### [Objetivo de la tarea]
Según el texto sobre la novela, ¿en qué año y en qué lugar nacieron las dos niñas? Contesta, por favor, en una sola oración.

### [Texto proporcionado]
■ ■ ■

La novela cuenta la biografía paralela de dos niñas nacidas una noche de 1900 en Punta do Bico (Pontevedra, Galicia) y procedentes del mismo padre. Una biografía que recorre las diferencias existentes en las trayectorias de ambas por su condición de ser hija de una criada o de una señora.

Las páginas, a su vez, hacen alusión a las complicadas vivencias de las mujeres en el siglo XX, y al 'aguante' que deben sobrepasar. Su misión queda relegada al margen de un cónyuge –'ebrio o ausente'- y al cuidado de sus engendrados, bajo una auténtica referencia a un egocentrismo feminista.

Una de las madres (criada) decide dar el cambiazo entre las bebés para otorgar una vida 'sin hambre' a su primogénita, condenando sin elección a la hija de la señora a una vida repleta de sufrimiento, pobreza y desamparo. Cuarenta y dos años después, las dos se reencuentran para descubrir la verdad que cambió el rumbo de sus vidas. La verdadera hija de la criada huyó a Argentina para contraer matrimonio y gozar de una vida próspera, mientras que la otra, hermana de padre y auténtica hija de la señora, fue acogida como una más en el pazo, donde desarrolló un conocimiento inusual de la época para llevar la fábrica de conservas de la familia al esplendor y a un estado de bienestar absoluto.

■ ■ ■

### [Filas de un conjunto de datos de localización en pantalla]
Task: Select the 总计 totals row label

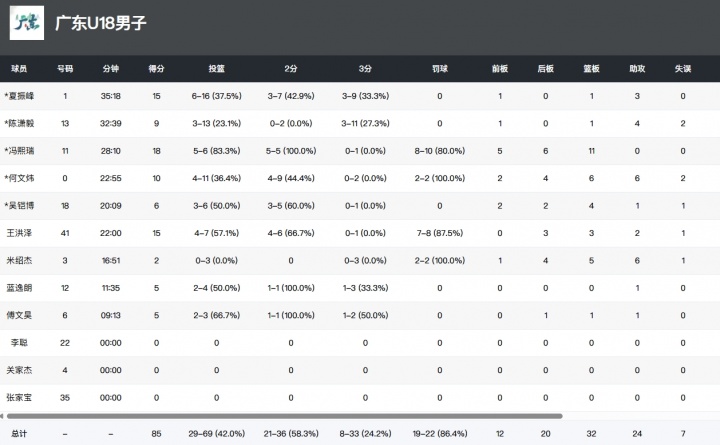Action: coord(19,433)
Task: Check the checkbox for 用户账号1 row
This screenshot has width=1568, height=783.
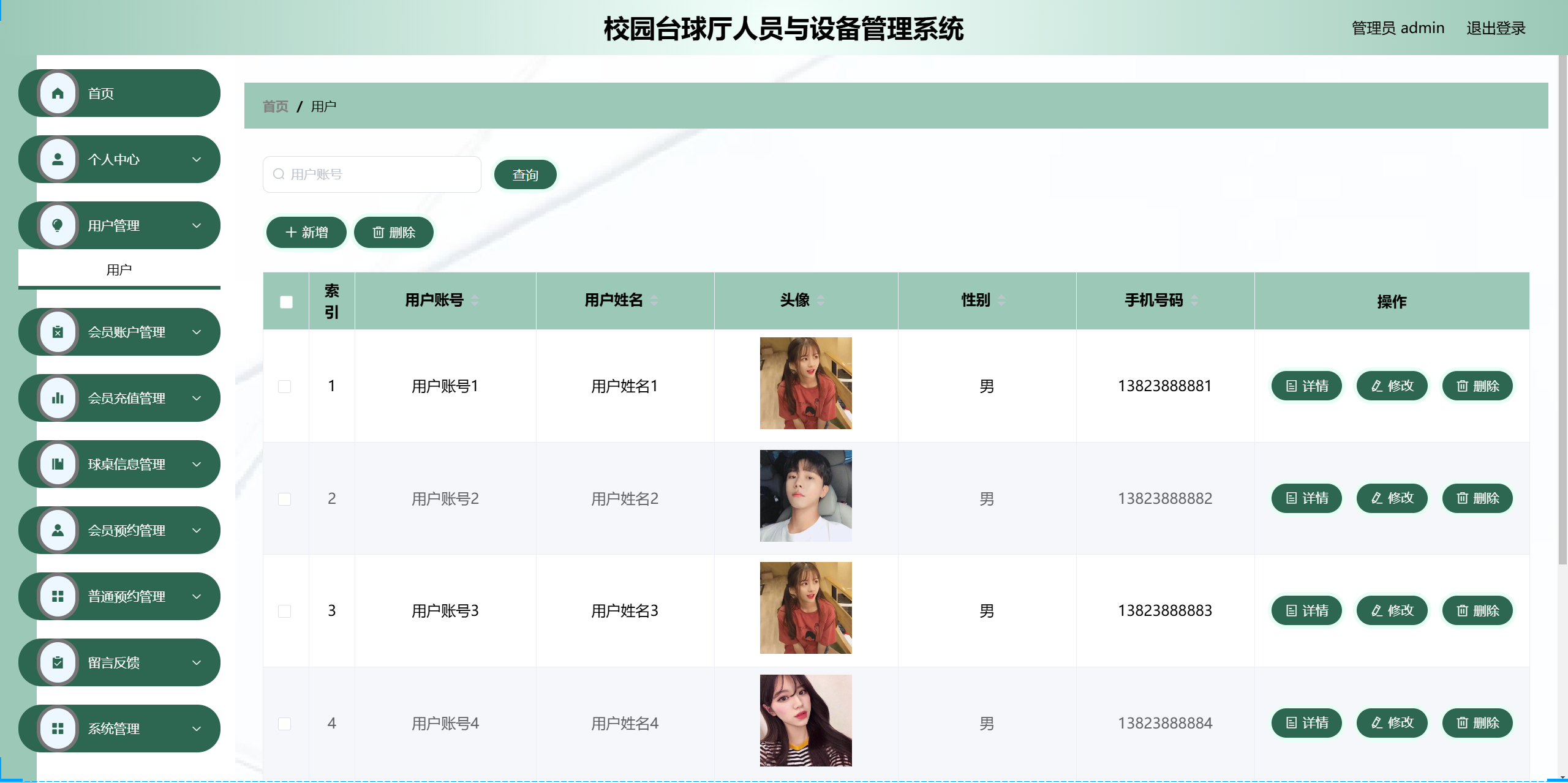Action: [284, 386]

■ ■ ■

### [Respuesta completa]
Nacieron una noche de 1900 en Punta do Bico (Pontevedra, Galicia).